Work instruction
Your output should be the lines from the one with "Where should I click to: Open" through the last line of the records below, exactly as written, minus the pictures.

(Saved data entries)
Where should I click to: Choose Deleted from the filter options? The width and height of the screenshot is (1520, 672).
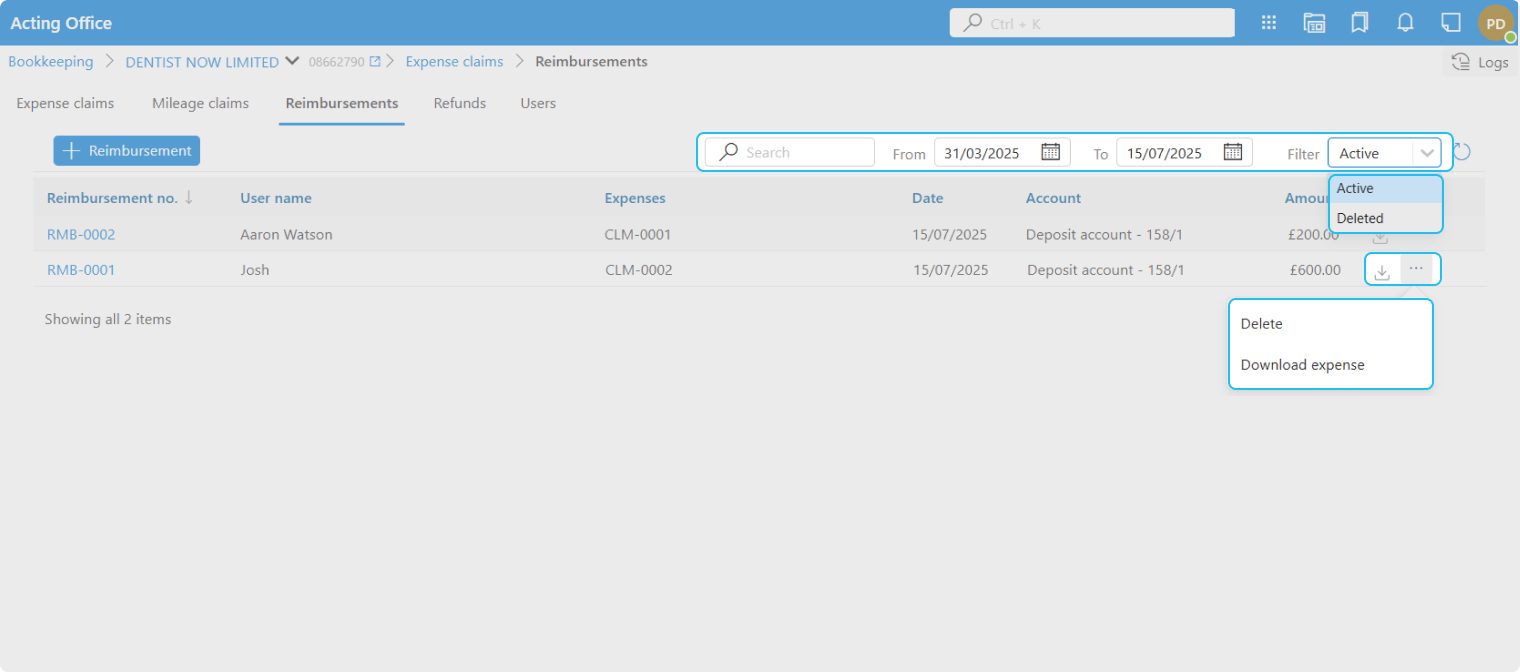click(1360, 218)
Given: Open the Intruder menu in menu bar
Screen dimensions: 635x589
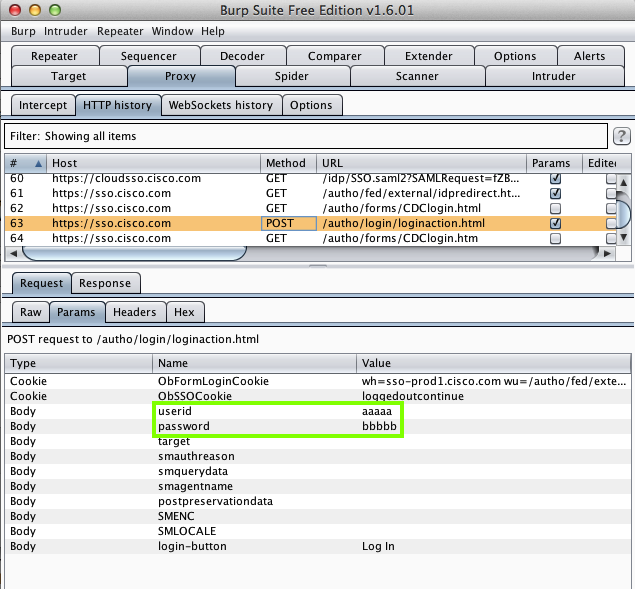Looking at the screenshot, I should tap(66, 31).
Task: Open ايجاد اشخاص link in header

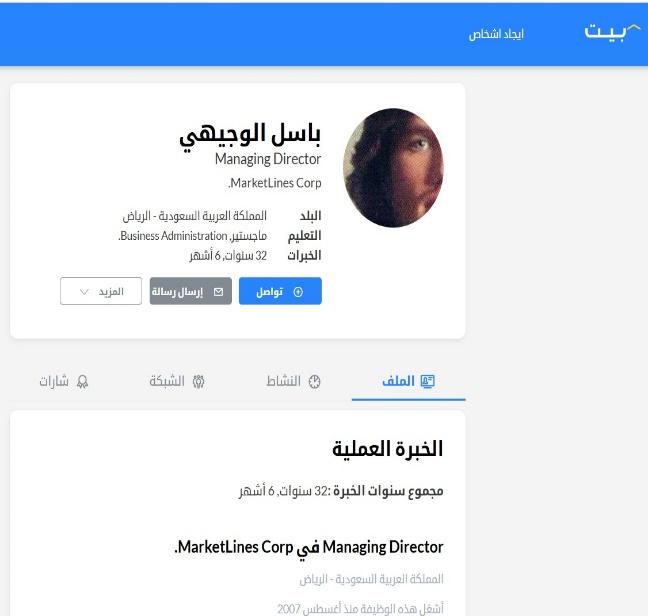Action: click(x=496, y=34)
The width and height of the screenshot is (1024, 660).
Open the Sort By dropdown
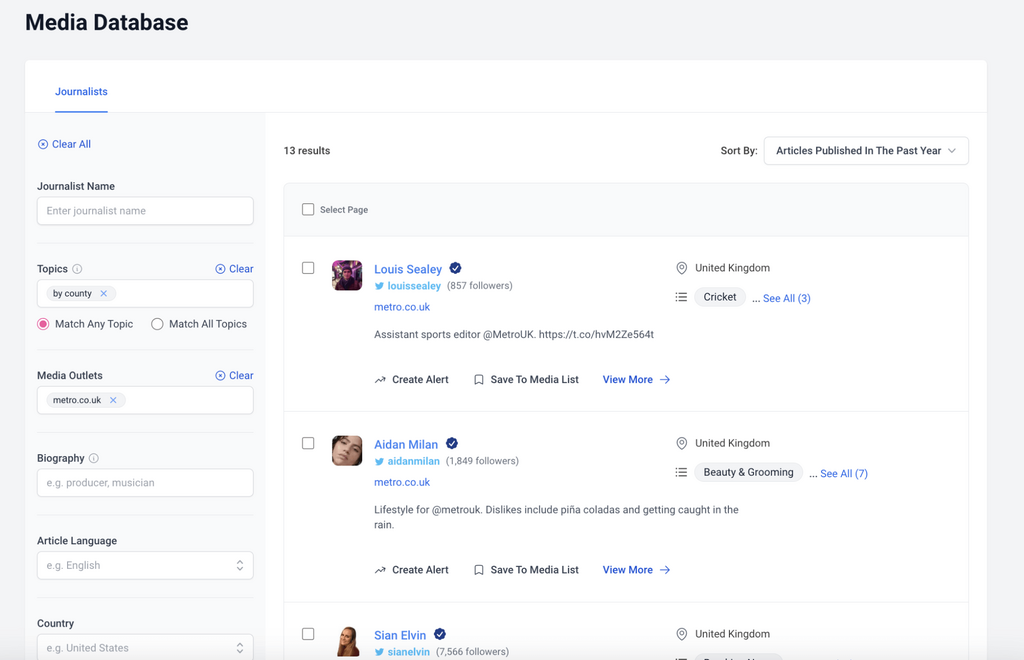[865, 151]
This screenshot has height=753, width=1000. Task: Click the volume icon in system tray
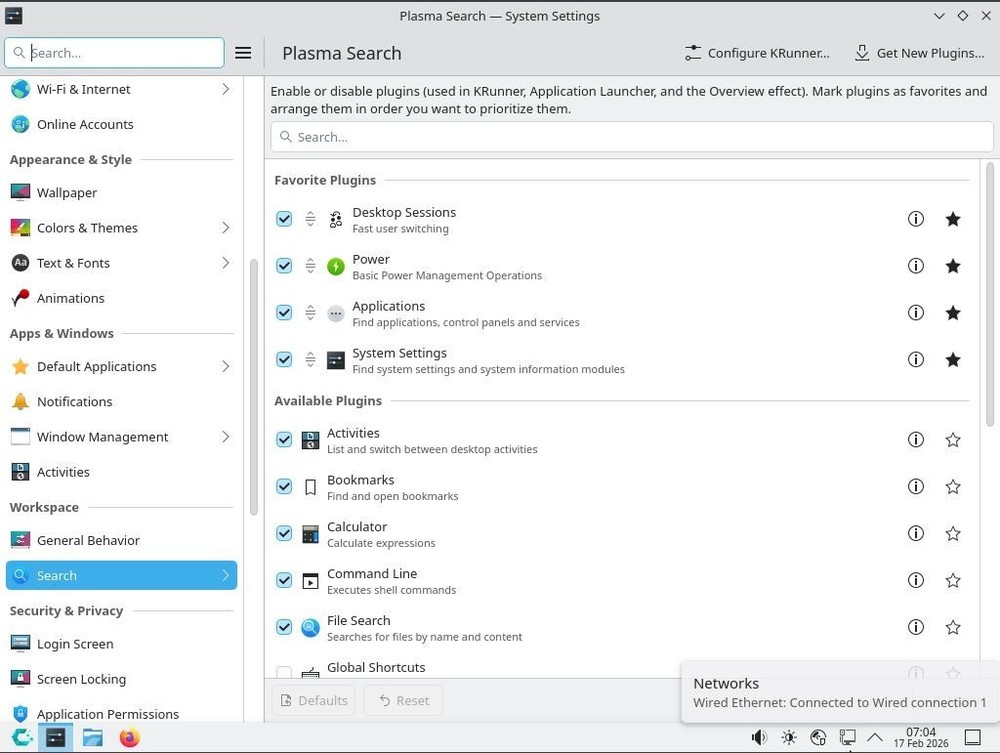point(759,737)
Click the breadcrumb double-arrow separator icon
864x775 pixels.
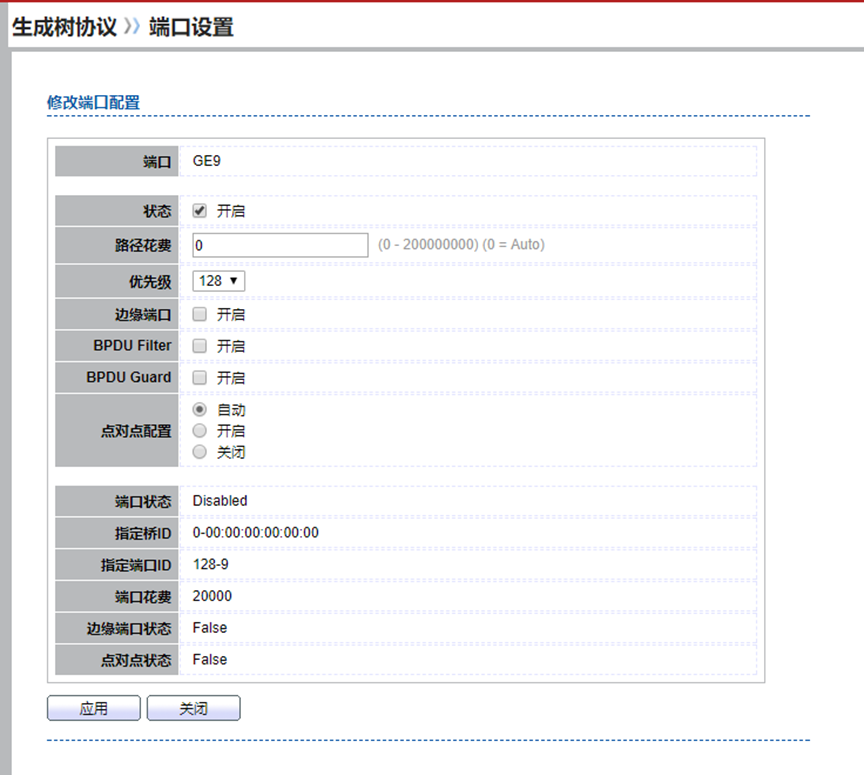click(x=133, y=28)
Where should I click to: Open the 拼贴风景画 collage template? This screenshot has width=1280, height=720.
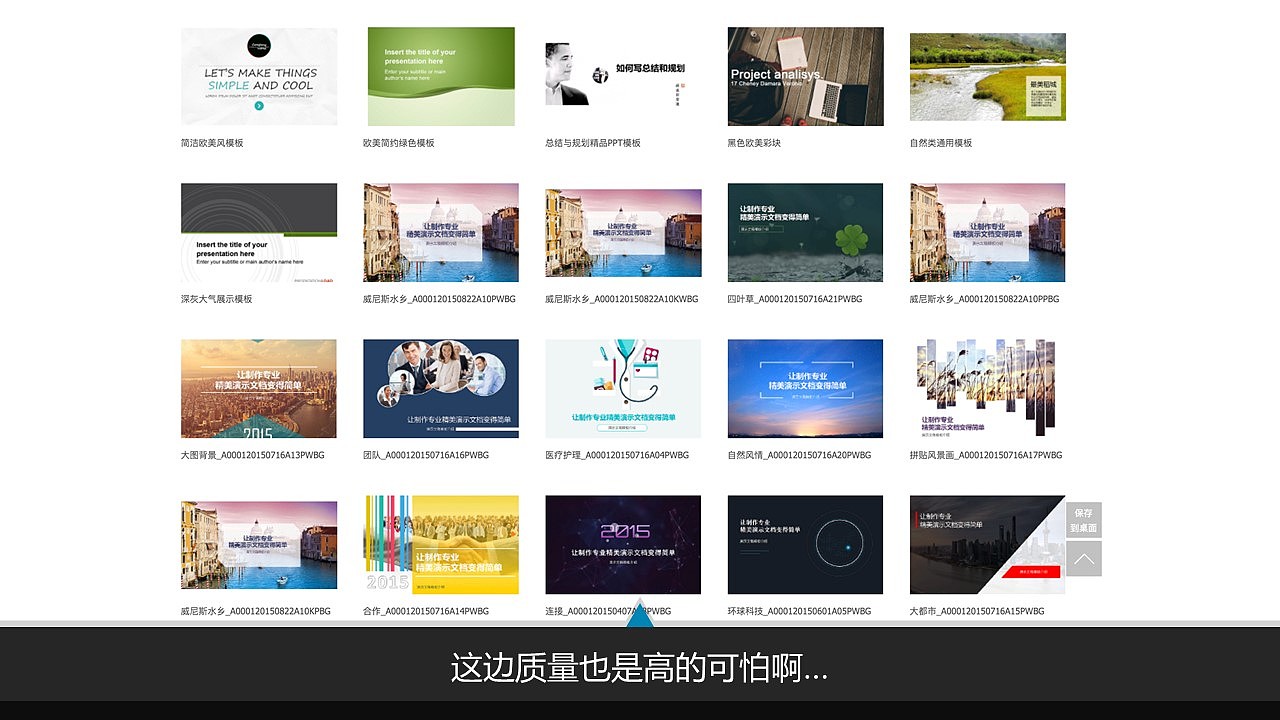[987, 388]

Exercise result
Where should I click to: Open the 拼贴风景画 collage template? This screenshot has width=1280, height=720.
[987, 388]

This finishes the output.